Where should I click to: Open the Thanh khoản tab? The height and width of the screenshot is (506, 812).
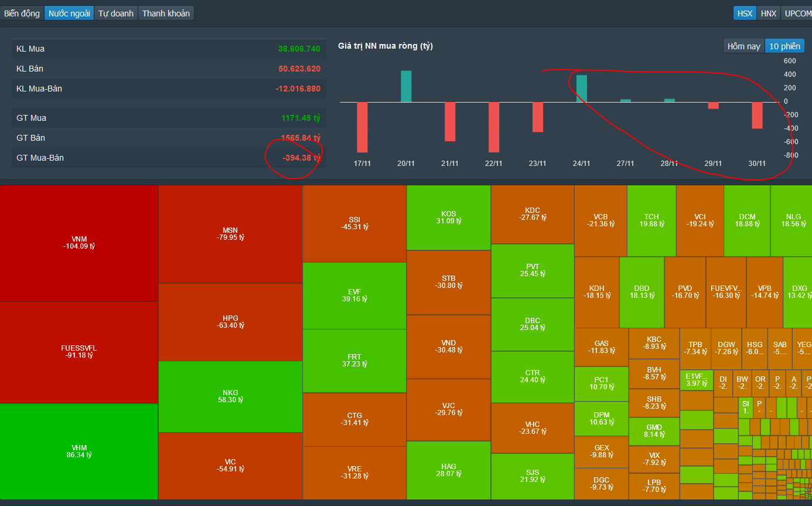coord(166,13)
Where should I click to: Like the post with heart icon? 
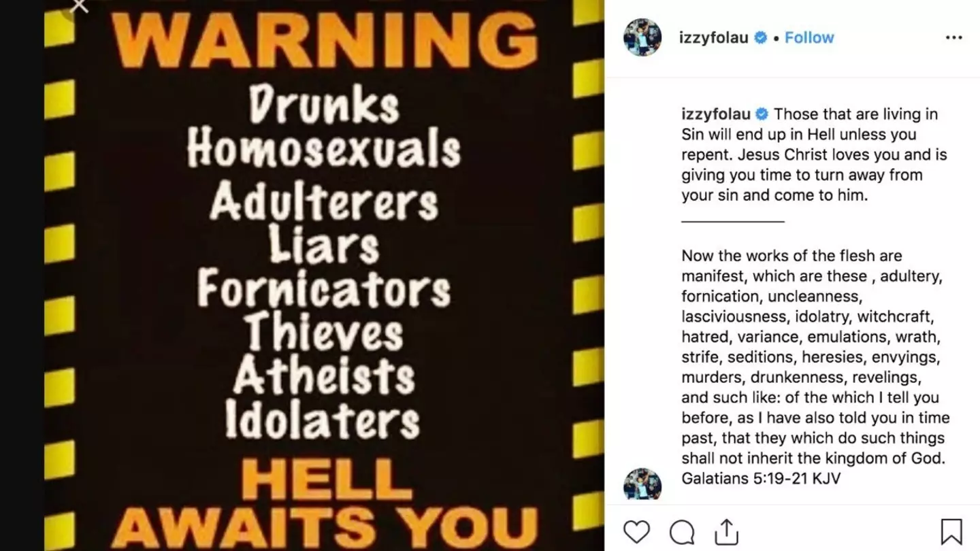(x=636, y=531)
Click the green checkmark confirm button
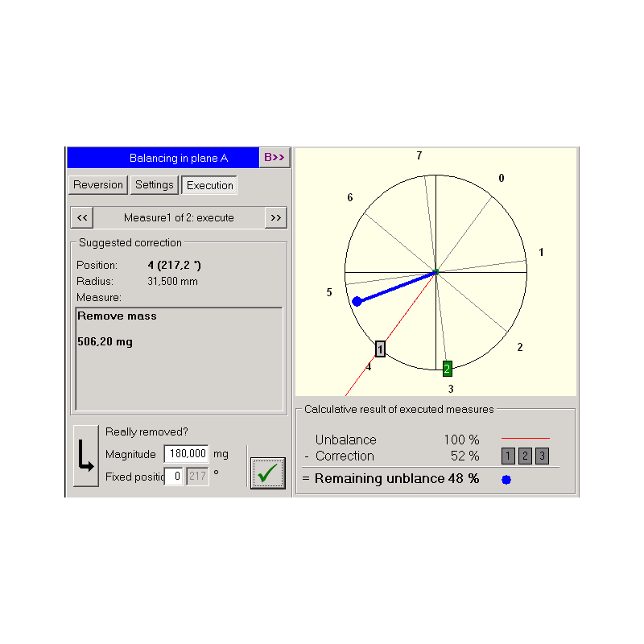The width and height of the screenshot is (644, 644). [x=268, y=473]
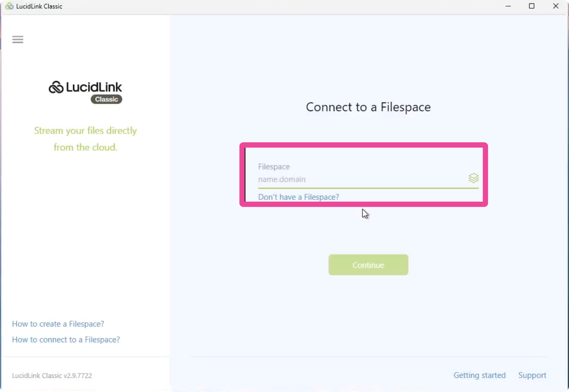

+===+

_Task objective_: These entries are to be printed again word for word, except for the pictures.

_Answer area_:
Where should I click to: Open the Thanh khoản tab? The height and width of the screenshot is (506, 812).
coord(166,13)
Where should I click to: Like the post with heart icon? 
(x=636, y=531)
Click the green checkmark confirm button
The width and height of the screenshot is (644, 644). [x=268, y=473]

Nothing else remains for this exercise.